═════ Entries shown

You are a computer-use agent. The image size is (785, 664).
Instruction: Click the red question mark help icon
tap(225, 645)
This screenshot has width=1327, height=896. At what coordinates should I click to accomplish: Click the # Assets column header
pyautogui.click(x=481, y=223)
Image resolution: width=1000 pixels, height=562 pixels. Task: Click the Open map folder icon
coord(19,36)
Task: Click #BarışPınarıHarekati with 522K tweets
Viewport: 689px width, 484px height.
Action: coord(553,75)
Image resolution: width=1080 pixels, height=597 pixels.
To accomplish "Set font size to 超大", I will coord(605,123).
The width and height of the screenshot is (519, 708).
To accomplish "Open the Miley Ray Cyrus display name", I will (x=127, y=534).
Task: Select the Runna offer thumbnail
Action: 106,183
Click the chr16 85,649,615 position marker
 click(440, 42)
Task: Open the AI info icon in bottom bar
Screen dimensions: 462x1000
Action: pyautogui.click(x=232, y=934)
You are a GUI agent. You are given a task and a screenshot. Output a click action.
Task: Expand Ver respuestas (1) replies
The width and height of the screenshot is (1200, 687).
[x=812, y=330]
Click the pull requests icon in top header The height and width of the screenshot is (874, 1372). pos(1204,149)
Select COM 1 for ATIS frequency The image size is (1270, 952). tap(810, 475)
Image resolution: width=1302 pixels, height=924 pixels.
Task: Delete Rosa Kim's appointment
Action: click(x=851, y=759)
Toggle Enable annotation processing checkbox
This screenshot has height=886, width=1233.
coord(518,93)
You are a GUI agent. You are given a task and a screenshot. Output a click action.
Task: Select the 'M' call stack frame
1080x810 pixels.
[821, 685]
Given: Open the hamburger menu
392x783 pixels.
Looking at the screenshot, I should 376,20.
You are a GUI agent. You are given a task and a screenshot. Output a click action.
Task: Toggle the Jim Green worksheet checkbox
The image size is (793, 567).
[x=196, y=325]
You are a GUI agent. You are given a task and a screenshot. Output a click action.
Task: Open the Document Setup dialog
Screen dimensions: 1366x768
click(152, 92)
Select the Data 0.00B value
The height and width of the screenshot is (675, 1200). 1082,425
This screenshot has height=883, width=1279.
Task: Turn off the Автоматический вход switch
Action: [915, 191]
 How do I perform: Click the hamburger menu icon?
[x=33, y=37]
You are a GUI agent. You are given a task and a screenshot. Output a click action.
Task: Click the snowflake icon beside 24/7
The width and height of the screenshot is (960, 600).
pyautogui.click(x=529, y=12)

══════════

Switch "hamburger menu" to "navigation menu" in the lines above and write them out again, leaving everything else as it is.

You are a computer-use agent. The image size is (785, 664).
Instruction: Click the red question mark help icon
tap(225, 645)
This screenshot has width=1327, height=896. At what coordinates should I click to accomplish: Click the # Assets column header
pyautogui.click(x=481, y=223)
Image resolution: width=1000 pixels, height=562 pixels. Task: Click the Open map folder icon
coord(19,36)
Task: Click #BarışPınarıHarekati with 522K tweets
Viewport: 689px width, 484px height.
Action: coord(553,75)
Image resolution: width=1080 pixels, height=597 pixels.
To accomplish "Set font size to 超大", I will coord(605,123).
The width and height of the screenshot is (519, 708).
To accomplish "Open the Miley Ray Cyrus display name", I will (x=127, y=534).
Task: Select the Runna offer thumbnail
Action: 106,183
Click the chr16 85,649,615 position marker
 click(440, 42)
Task: Open the AI info icon in bottom bar
Screen dimensions: 462x1000
Action: pyautogui.click(x=232, y=934)
You are a GUI agent. You are given a task and a screenshot. Output a click action.
Task: Expand Ver respuestas (1) replies
The width and height of the screenshot is (1200, 687).
[x=812, y=330]
Click the pull requests icon in top header The height and width of the screenshot is (874, 1372). pos(1204,149)
Select COM 1 for ATIS frequency The image size is (1270, 952). tap(810, 475)
Image resolution: width=1302 pixels, height=924 pixels.
Task: Delete Rosa Kim's appointment
Action: click(x=851, y=759)
Toggle Enable annotation processing checkbox
This screenshot has height=886, width=1233.
coord(518,93)
You are a GUI agent. You are given a task and a screenshot. Output a click action.
Task: Select the 'M' call stack frame
1080x810 pixels.
[821, 685]
Given: Open the navigation menu
392x783 pixels.
Looking at the screenshot, I should 376,20.
You are a GUI agent. You are given a task and a screenshot. Output a click action.
Task: Toggle the Jim Green worksheet checkbox
The image size is (793, 567).
[x=196, y=325]
You are a GUI agent. You are given a task and a screenshot. Output a click action.
Task: Open the Document Setup dialog
Screen dimensions: 1366x768
click(152, 92)
Select the Data 0.00B value
The height and width of the screenshot is (675, 1200). 1082,425
This screenshot has height=883, width=1279.
Task: Turn off the Автоматический вход switch
Action: [915, 191]
 How do I perform: Click the navigation menu icon?
[x=33, y=37]
You are a GUI agent. You are given a task and a screenshot. Output a click action.
Task: Click the snowflake icon beside 24/7
The width and height of the screenshot is (960, 600).
pyautogui.click(x=529, y=12)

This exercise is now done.